Add API for mapping Polars types to SQL types

Harshg999 · Harshg999 · commit 583a86d7b24d · 2025-05-28T23:11:34.000+05:30
- Introduces a new endpoint to retrieve mappings from Polars data types to SQL types for various SQL dialects, improving support for type-aware file imports and downstream table creation.
- Refactors type mapping logic for reusability and maintainability, and adds serializer validation for dialect selection.
diff --git a/desktop/core/src/desktop/api_public_urls_v1.py b/desktop/core/src/desktop/api_public_urls_v1.py
@@ -164,6 +164,7 @@
   re_path(r'^importer/file/guess_metadata/?$', importer_api.guess_file_metadata, name='importer_guess_file_metadata'),
   re_path(r'^importer/file/guess_header/?$', importer_api.guess_file_header, name='importer_guess_file_header'),
   re_path(r'^importer/file/preview/?$', importer_api.preview_file, name='importer_preview_file'),
+  re_path(r'^importer/file/sql_type_mapping/?$', importer_api.get_sql_type_mapping, name='importer_get_sql_type_mapping'),
 ]
 
 urlpatterns += [
diff --git a/desktop/core/src/desktop/lib/importer/api.py b/desktop/core/src/desktop/lib/importer/api.py
@@ -30,6 +30,7 @@
   GuessFileMetadataSerializer,
   LocalFileUploadSerializer,
   PreviewFileSerializer,
+  SqlTypeMapperSerializer,
 )
 
 LOG = logging.getLogger()
@@ -90,8 +91,7 @@ def local_file_upload(request: Request) -> Response:
 @parser_classes([JSONParser])
 @api_error_handler
 def guess_file_metadata(request: Request) -> Response:
-  """
-  Guess the metadata of a file based on its content or extension.

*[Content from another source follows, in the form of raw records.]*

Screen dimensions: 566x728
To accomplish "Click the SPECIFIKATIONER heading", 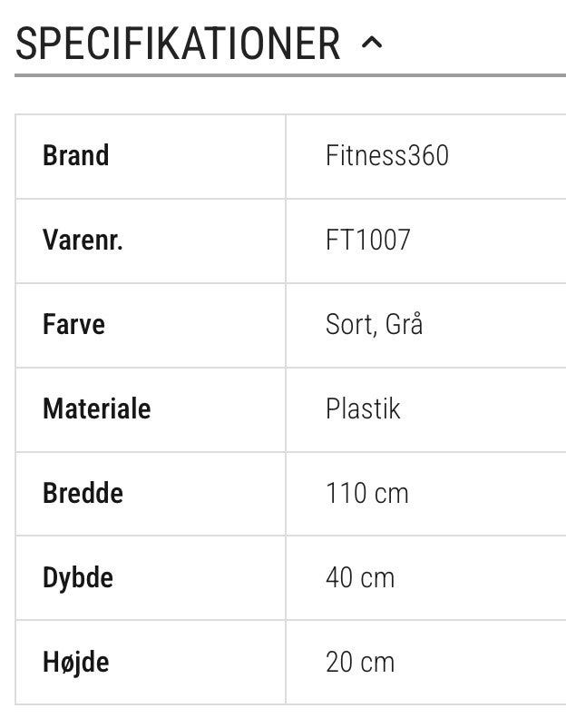I will click(x=178, y=43).

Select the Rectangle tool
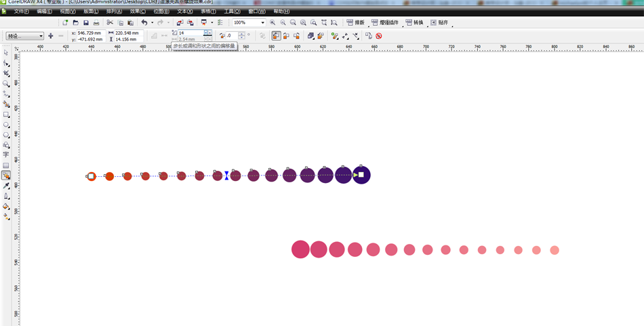click(6, 115)
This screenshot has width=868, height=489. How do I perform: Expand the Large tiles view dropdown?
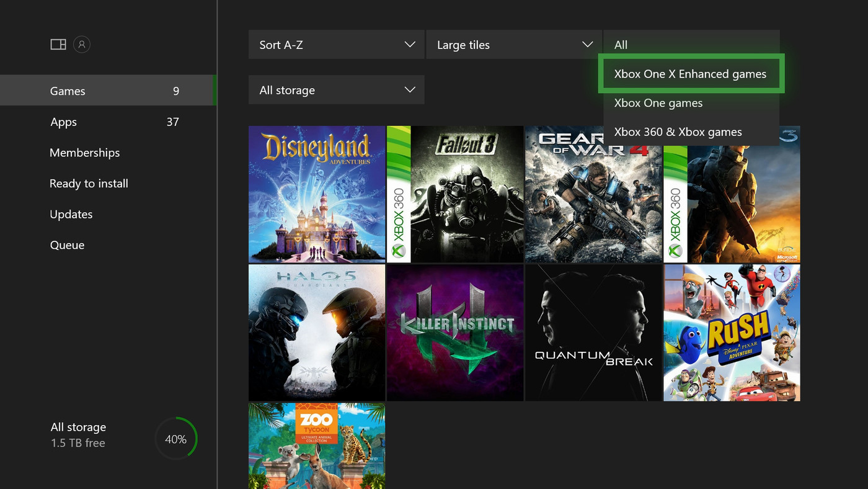(513, 45)

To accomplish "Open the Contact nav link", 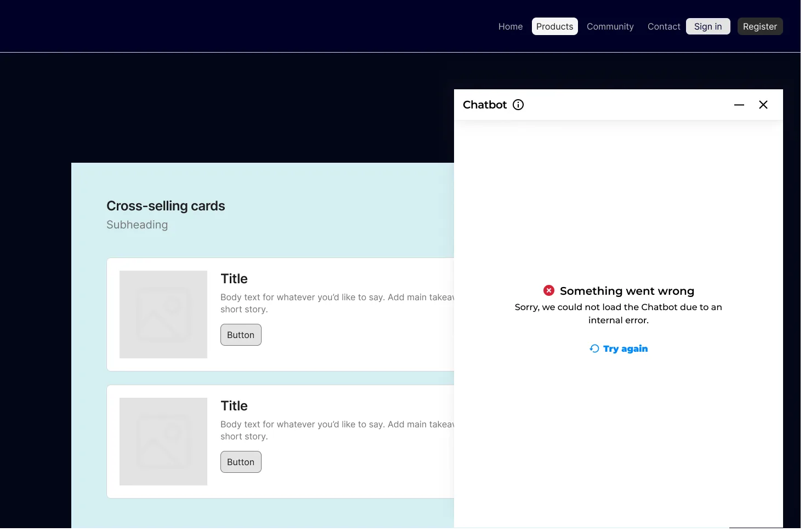I will pos(664,26).
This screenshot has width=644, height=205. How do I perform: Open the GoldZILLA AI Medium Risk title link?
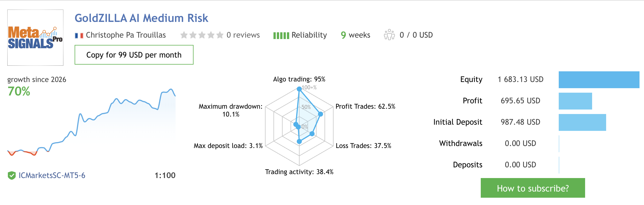tap(141, 18)
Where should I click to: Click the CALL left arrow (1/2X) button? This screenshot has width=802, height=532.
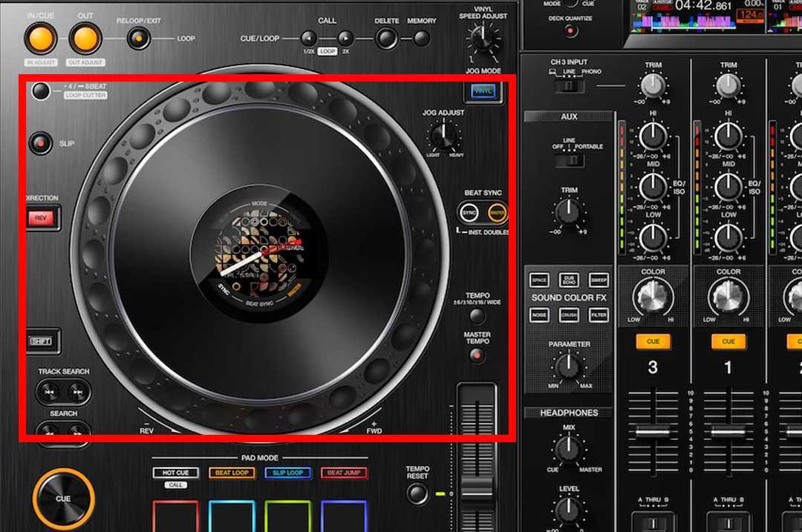pyautogui.click(x=308, y=38)
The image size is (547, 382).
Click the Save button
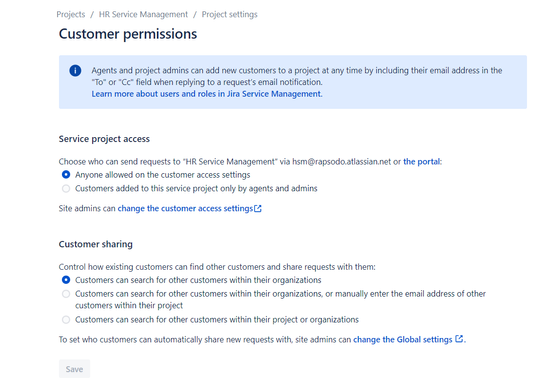pos(74,369)
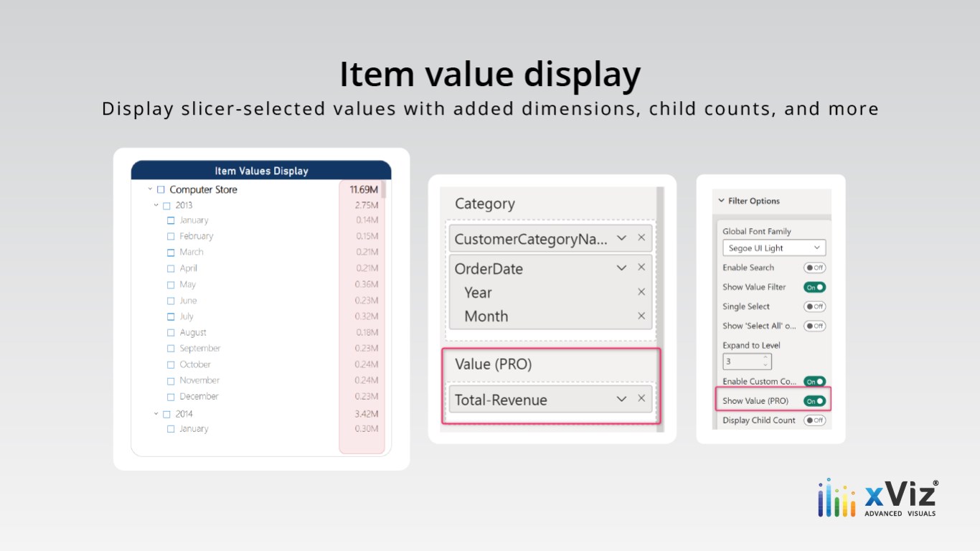Viewport: 980px width, 551px height.
Task: Delete the Year hierarchy level via X icon
Action: point(641,292)
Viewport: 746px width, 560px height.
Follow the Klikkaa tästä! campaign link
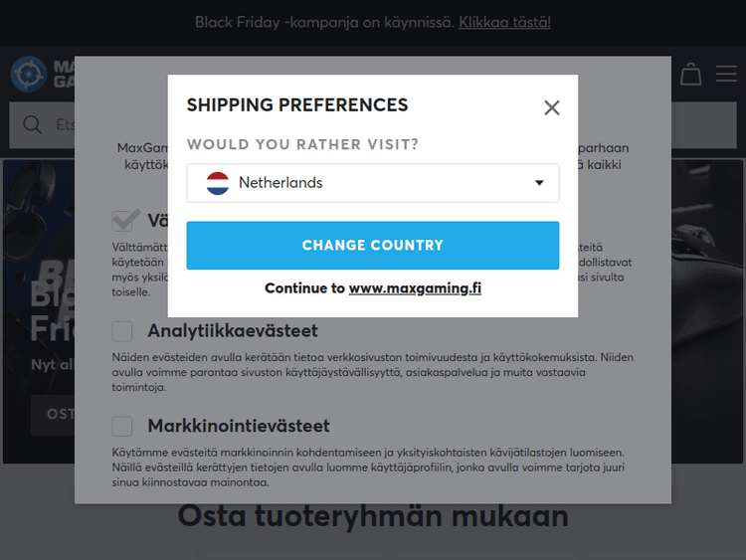504,22
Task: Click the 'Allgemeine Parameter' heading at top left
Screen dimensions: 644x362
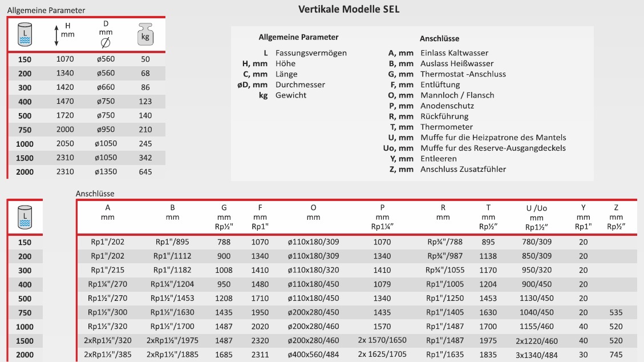Action: pos(46,10)
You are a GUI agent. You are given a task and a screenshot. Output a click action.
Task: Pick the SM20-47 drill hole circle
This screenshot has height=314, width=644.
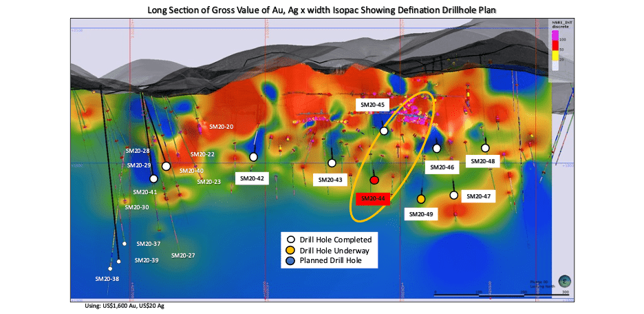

+  """Guess the metadata of a file based on its content or extension.
 
   This API endpoint detects file type and extracts metadata properties such as
   delimiters for CSV files or sheet names for Excel files.
@@ -203,8 +203,7 @@ def preview_file(request: Request) -> Response:
 @parser_classes([JSONParser])
 @api_error_handler
 def guess_file_header(request: Request) -> Response:
-  """
-  Guess whether a file has a header row.
+  """Guess whether a file has a header row.
 
   This API endpoint analyzes a file to determine if it contains a header row based on the
   content pattern. It works for both Excel files and delimited text files (CSV, TSV, etc.)
@@ -244,3 +243,39 @@ def guess_file_header(request: Request) -> Response:
     # Handle other errors
     LOG.exception(f"Error detecting file header: {e}", exc_info=True)
     return Response({'error': str(e)}, status=status.HTTP_500_INTERNAL_SERVER_ERROR)
+
+
+@api_view(['GET'])
+@parser_classes([JSONParser])
+@api_error_handler
+def get_sql_type_mapping(request: Request) -> Response:
+  """Get mapping from Polars data types to SQL types for a specific dialect.
+
+  This API endpoint returns a dictionary mapping Polars data types to the corresponding
+  SQL types for a specific SQL dialect.
+
+  Args:
+    request: Request object containing query parameters:
+      - sql_dialect: The SQL dialect to get mappings for (e.g., 'hive', 'impala', 'trino')
+
+  Returns:
+    Response containing a mapping dictionary:
+      - A mapping from Polars data type names to SQL type names for the specified dialect
+  """
+  serializer = SqlTypeMapperSerializer(data=request.query_params)
+
+  if not serializer.is_valid():
+    return Response(serializer.errors, status=status.HTTP_400_BAD_REQUEST)
+
+  validated_data = serializer.validated_data
+  sql_dialect = validated_data['sql_dialect']
+
+  try:
+    type_mapping = operations.get_sql_type_mapping(sql_dialect)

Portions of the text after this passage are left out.